> [EXERCISE OBJECTIVE]
Reproduce the following material verbatim, line for line, omitting the pictures from your output.

> [ENTRIES]
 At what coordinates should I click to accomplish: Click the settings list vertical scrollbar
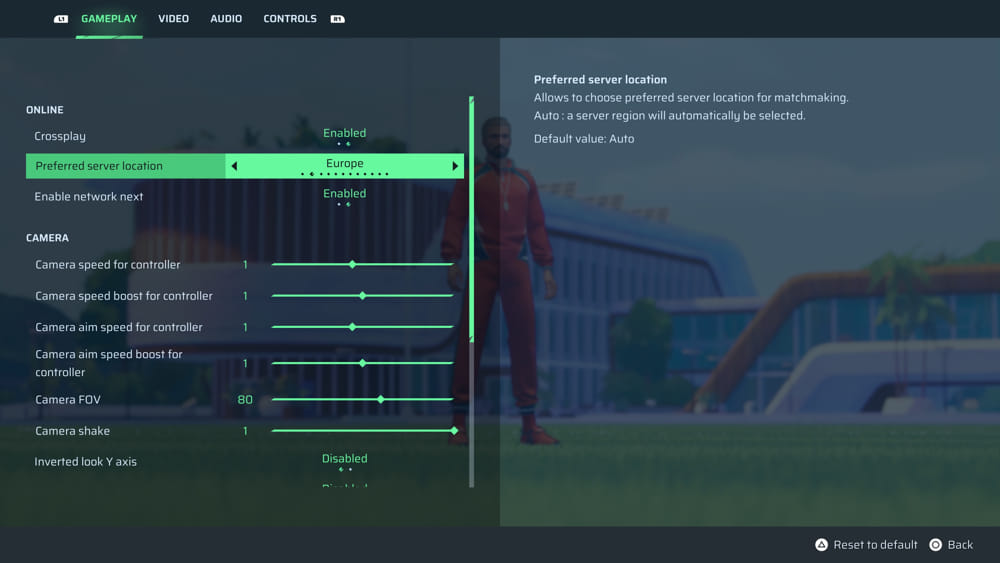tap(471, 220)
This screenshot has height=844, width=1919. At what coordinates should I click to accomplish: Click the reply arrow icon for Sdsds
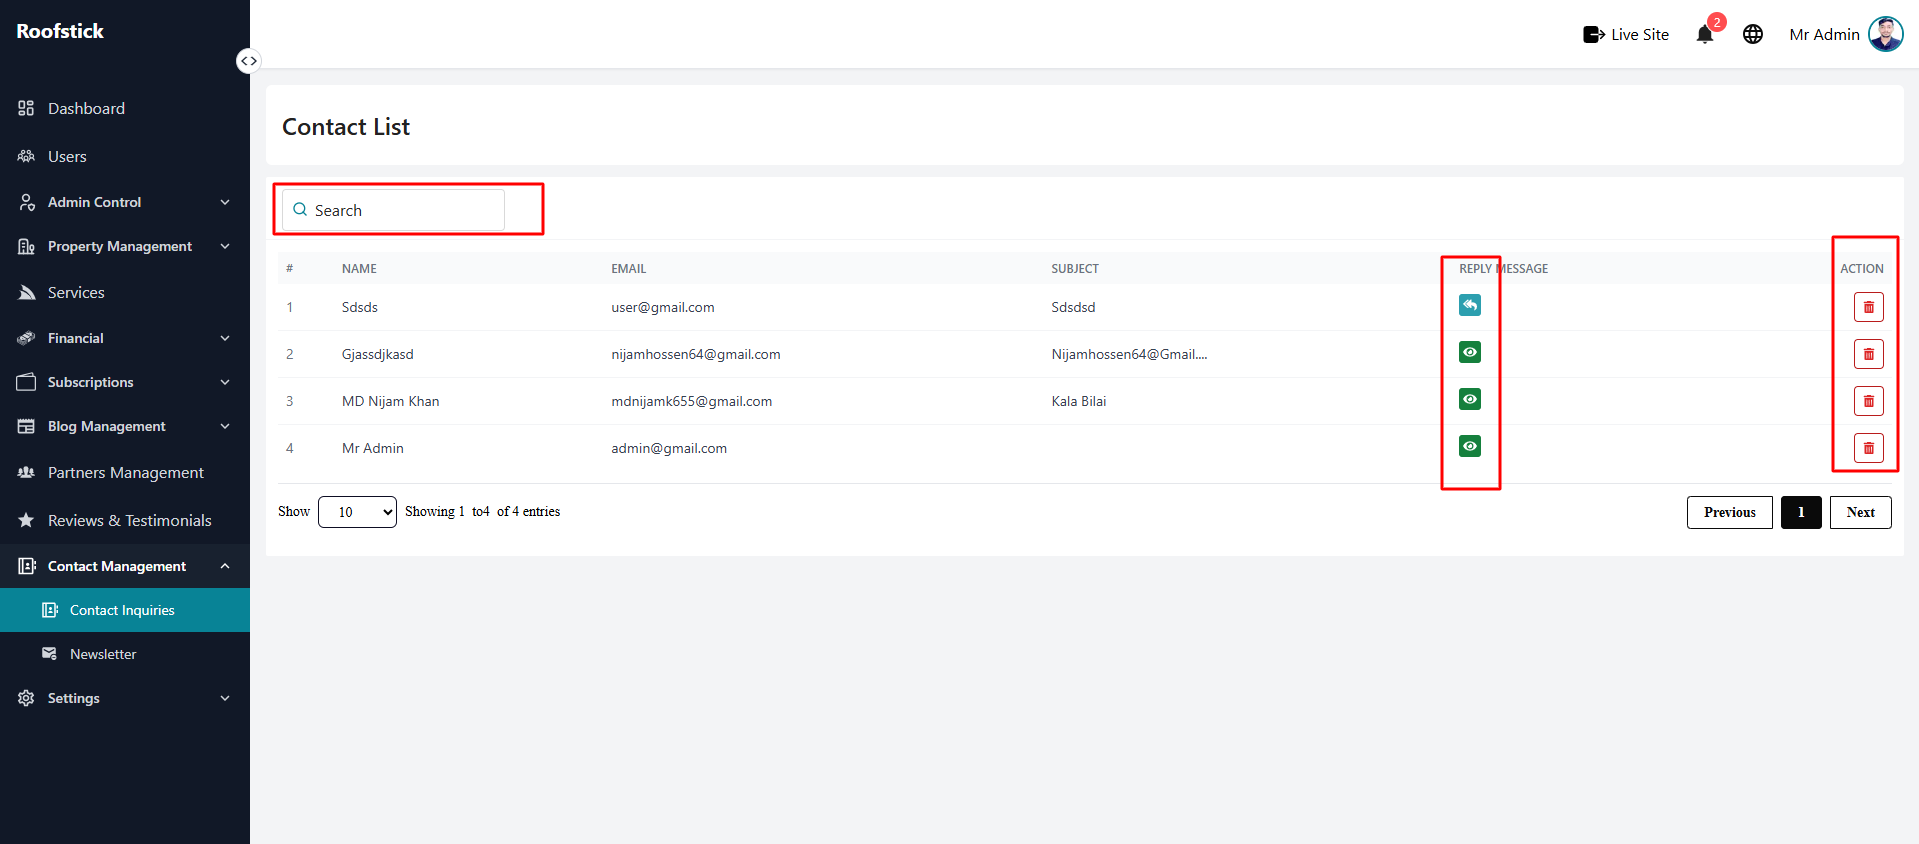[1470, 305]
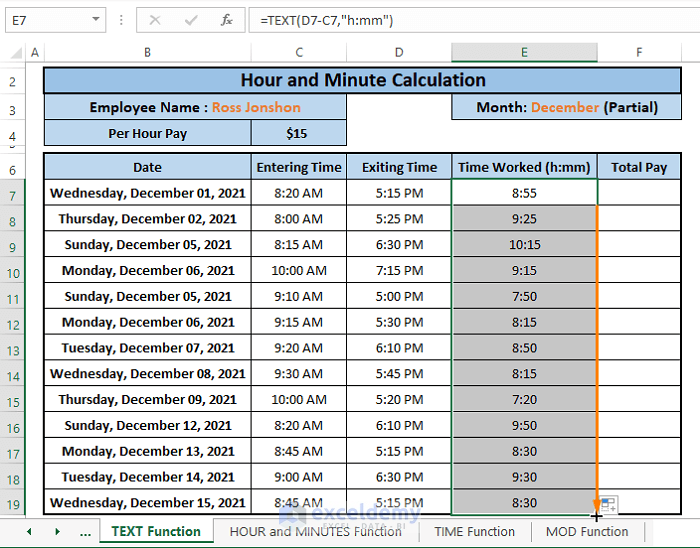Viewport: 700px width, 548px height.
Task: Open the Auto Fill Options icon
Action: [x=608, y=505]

> [EXERCISE RESULT]
 At what coordinates should I click to accomplish: Click the settings list vertical scrollbar
tap(471, 220)
This screenshot has height=844, width=1919. At what coordinates should I click to accomplish: Click the reply arrow icon for Sdsds
[1470, 305]
Viewport: 700px width, 548px height.
Task: Open the Auto Fill Options icon
Action: [x=608, y=505]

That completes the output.